Standing operating procedures. Before deploying, the CHL should develop both internal and external standing operating procedures (SOPs) that are conducive to both garrison and field environments. The external SOP should tell customers how the unit operates, its operating hours, class VIII requisitioning procedures, and the documentation required, such as signature cards and commander’s orders. Customers must be told which shipment method will be used for their supplies—either push or pull. If the mission requires the CHL to push pallets of supplies to customers, he should know how to palletize and operate a forklift and be hazardous-materials certified before he deploys, as this will reduce the need to rely on outside agencies for assistance
Stocking system. A supply stocking system must be developed. It can be based either on the class of drug or the national stock number (NSN). Army Regulation 40–61, Medical Logistics Policies and Procedures, suggests stocking by NSN, but whatever method that makes the operation run efficiently can be used. An inventory must be developed and kept updated.
Narcotics. Narcotics must be secured properly. A disinterested party (E–7 or above) on orders from the commander must inventory the narcotics monthly. A signature card (Department of the Army Form 1687) signed by the commander must be on file for those who sign for narcotics. The CHL should develop a memorandum of agreement stating the responsibilities of the individual drawing the narcotics, such as storage requirements, turn-in procedures, and documentation of use.
Stockage lists. Authorized stockage lists should be based on UALs and customer needs. When the unit is forward deployed, it is okay to have stocks on the shelves; combat health logistics is not just-in-time logistics. A CHL does not have the luxury of a 24- to 72-hour turnaround time using a prime vendor, as the medical logistician does in garrison. To avoid becoming a crisis manager, the CHL should establish realistic reorder points to ensure he will not run out of supplies. Requisition objectives should be monitored and adjusted as needed.
Medical equipment. The CHL must know his support chain for medical maintenance support because medical equipment must be serviced through that chain. He also should know the procedures for borrowing equipment from the Medical Standby Equipment Program while unit equipment is being serviced or repaired.
Redeployment and Recovery
The keys to a successful redeployment and recovery are knowing what materials and equipment are being shipped and having proper documentation for losses or shortages. The CHL should inventory his stocks before redeployment so he knows what is missing and can attempt to fill shortages before shipping. Accountability is paramount. Before leaving the deployment area, the CHL should have all paperwork documenting losses, such as memorandums for record for destroyed or lost narcotics, statements of damage to equipment, and reports of survey. Since a unit sometimes redeploys on short notice, inventory and shortage annexes are vital to redeployment and recovery.
The CHL should conduct a thorough after-action review. Documenting facts will enable him to maintain acceptable standards and correct mistakes or shortfalls encountered during the deployment. The after-action review should include a compilation of comments from the CHL, his coworkers, customers, and the SIMLM.

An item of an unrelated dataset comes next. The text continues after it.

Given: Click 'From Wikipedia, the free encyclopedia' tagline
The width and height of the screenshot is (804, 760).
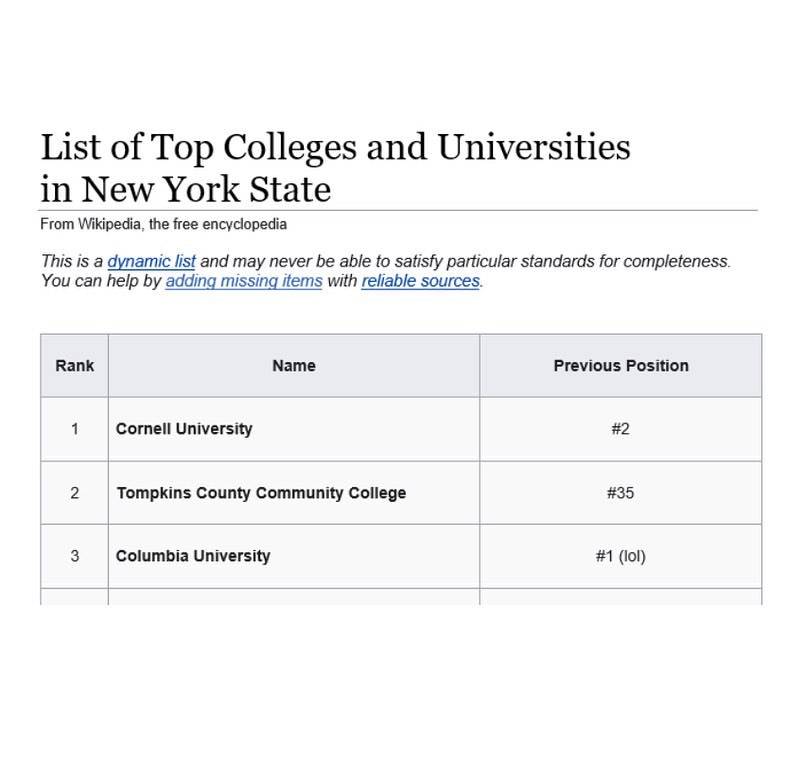Looking at the screenshot, I should pos(163,224).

Although the face of war is changing, the current class VIII system will support it. Good logistics practices—knowing the customer and maintaining good supply discipline—can help the CHL succeed in supporting troops in an unconventional war. ALOG
First Lieutenant Donald J. McNeil is assigned to the 3d Special Forces Group (Airborne) at Fort Bragg, North Carolina. He served 10 years as an enlisted soldier and 4 years as a warrant officer. He holds a bachelor’s degree from the University of Upper Iowa and a master’s degree from Northwestern State University. He is a graduate of the Health Services Maintenance Warrant Officer Basic Course, the Army Medical Department Officer Basic Course, and the Medical Logistics Management Course.